::: DATA FOR REVIEW :::
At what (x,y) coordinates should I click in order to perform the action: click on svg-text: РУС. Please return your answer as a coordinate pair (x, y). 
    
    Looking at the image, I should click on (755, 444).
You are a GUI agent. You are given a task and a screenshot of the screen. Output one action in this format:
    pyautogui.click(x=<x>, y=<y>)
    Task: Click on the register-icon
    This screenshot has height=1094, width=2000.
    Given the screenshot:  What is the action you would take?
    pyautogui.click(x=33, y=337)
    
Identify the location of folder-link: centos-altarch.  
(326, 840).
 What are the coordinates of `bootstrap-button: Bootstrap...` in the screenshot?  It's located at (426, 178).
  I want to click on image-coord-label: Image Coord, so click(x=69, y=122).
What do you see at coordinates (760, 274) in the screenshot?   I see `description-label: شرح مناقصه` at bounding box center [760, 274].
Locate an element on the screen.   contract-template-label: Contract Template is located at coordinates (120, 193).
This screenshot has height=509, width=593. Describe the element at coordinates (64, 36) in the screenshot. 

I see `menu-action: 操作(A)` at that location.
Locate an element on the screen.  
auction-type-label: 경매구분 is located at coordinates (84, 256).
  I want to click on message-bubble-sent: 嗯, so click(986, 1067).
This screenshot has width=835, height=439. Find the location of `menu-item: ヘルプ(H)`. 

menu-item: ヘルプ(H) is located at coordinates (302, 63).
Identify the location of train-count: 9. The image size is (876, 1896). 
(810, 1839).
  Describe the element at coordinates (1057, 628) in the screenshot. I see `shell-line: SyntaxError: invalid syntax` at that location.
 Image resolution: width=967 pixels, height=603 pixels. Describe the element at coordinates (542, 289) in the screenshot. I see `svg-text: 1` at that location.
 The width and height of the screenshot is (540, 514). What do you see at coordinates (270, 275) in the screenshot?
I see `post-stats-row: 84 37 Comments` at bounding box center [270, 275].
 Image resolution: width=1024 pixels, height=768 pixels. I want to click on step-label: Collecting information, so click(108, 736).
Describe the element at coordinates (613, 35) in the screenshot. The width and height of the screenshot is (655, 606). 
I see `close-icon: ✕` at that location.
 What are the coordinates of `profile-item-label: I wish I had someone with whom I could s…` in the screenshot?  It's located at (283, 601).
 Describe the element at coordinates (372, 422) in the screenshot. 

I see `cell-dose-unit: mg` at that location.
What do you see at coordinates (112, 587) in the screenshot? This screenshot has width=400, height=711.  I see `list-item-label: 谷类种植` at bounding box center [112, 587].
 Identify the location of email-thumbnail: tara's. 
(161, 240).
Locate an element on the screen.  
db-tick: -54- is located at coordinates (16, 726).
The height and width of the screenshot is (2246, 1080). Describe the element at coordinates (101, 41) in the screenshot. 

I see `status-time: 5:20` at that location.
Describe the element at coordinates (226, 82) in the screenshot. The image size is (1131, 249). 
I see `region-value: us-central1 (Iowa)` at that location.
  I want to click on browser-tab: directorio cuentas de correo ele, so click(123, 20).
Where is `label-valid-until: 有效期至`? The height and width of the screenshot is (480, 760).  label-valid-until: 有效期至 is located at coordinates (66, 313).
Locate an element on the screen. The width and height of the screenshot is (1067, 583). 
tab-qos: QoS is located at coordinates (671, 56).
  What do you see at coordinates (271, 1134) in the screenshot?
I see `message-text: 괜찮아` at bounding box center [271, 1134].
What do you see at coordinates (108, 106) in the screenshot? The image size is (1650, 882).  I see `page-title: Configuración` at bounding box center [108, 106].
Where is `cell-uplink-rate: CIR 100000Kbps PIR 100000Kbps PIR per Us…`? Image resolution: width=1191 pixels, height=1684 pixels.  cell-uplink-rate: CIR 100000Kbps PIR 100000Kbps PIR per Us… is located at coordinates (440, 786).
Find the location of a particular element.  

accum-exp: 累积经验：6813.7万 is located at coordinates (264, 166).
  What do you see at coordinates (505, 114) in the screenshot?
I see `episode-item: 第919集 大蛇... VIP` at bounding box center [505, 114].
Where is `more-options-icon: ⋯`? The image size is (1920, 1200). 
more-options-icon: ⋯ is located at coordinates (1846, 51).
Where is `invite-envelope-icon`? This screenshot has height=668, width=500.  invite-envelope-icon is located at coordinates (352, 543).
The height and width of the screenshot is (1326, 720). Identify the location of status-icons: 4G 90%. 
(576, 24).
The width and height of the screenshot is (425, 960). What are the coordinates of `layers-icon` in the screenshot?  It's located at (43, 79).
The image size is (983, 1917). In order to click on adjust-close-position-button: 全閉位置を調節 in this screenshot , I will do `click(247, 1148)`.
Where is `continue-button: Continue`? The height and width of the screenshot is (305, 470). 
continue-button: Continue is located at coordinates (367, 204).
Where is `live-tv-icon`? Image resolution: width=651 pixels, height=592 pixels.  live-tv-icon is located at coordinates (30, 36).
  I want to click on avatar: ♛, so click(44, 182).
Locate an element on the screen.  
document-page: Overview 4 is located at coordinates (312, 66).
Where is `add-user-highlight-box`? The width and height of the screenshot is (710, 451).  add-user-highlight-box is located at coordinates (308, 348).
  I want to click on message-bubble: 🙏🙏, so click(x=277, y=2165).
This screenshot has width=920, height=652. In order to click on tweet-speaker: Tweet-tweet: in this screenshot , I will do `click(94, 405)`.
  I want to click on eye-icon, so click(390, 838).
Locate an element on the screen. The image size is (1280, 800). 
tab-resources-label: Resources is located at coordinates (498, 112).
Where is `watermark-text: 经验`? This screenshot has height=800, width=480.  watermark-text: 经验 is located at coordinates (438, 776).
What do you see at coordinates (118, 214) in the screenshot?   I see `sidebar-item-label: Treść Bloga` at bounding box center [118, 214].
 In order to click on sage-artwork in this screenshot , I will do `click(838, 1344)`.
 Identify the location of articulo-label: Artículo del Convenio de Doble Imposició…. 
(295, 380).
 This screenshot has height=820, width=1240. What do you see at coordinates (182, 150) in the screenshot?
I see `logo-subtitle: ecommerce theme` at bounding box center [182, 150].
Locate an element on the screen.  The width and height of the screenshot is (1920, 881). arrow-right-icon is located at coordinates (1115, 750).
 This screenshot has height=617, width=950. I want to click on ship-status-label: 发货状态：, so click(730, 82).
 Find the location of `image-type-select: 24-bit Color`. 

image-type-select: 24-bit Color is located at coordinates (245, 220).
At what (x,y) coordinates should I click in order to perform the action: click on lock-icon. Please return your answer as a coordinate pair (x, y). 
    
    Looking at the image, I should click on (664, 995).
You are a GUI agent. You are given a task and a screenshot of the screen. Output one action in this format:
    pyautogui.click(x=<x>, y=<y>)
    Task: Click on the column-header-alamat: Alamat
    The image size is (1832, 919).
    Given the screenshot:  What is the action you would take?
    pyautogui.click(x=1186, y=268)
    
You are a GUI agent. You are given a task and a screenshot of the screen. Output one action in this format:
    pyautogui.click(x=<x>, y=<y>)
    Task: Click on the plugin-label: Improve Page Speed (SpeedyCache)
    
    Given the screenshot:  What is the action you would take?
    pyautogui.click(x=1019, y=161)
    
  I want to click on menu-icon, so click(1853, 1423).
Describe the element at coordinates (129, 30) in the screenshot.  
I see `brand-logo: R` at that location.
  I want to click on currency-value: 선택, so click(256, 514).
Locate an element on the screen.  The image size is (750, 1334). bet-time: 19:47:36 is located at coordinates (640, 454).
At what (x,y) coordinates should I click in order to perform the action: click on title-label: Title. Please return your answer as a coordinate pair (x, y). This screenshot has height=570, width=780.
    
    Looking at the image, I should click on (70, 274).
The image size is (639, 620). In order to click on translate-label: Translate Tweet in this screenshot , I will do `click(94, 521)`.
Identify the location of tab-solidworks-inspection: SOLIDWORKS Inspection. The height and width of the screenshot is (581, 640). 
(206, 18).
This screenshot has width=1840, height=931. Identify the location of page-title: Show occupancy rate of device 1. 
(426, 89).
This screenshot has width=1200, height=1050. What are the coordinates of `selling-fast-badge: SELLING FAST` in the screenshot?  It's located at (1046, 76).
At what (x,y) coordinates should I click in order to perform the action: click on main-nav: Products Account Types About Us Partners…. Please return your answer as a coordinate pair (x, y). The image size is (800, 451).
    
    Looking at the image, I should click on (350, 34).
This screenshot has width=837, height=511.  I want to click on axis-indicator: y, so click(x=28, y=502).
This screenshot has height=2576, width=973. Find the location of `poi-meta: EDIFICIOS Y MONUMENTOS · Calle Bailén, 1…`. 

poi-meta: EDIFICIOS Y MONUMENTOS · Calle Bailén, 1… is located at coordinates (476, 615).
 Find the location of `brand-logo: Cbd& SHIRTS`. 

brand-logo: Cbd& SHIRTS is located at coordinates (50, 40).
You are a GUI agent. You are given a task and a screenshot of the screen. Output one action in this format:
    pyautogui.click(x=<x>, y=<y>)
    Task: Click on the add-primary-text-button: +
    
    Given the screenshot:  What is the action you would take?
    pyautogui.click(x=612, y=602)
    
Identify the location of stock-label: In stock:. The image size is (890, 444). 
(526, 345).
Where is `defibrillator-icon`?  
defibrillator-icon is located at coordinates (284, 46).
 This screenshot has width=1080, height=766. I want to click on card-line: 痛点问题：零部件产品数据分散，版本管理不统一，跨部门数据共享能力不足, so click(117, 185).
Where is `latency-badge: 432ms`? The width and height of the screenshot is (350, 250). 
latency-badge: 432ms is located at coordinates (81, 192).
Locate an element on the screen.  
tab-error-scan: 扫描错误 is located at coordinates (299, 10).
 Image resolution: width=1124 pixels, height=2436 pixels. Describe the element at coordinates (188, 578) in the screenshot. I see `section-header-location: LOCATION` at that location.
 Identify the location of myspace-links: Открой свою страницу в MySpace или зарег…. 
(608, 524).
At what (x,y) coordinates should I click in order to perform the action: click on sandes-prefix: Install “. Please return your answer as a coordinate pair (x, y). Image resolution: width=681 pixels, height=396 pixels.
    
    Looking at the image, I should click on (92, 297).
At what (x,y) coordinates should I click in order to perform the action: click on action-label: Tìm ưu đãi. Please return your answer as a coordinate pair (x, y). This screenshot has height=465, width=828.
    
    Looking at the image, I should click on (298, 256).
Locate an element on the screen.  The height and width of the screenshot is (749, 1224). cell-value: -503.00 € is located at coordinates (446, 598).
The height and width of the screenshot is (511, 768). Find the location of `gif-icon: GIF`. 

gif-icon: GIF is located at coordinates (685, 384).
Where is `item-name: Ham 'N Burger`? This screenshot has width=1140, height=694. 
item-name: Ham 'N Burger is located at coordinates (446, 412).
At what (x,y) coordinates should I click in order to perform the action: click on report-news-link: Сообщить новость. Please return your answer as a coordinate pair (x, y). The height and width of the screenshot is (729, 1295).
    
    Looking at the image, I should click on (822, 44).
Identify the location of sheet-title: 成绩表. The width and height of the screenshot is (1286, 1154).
:::
**WHAT IS EXPECTED**
Quote the items word for word, starting at the line that contains "Find the location of a particular element." and ending after the line that contains "more-options-icon: ⋯ is".

**YOUR SOLUTION**
Find the location of a particular element.  

accum-exp: 累积经验：6813.7万 is located at coordinates (264, 166).
  What do you see at coordinates (505, 114) in the screenshot?
I see `episode-item: 第919集 大蛇... VIP` at bounding box center [505, 114].
Where is `more-options-icon: ⋯`? The image size is (1920, 1200). 
more-options-icon: ⋯ is located at coordinates (1846, 51).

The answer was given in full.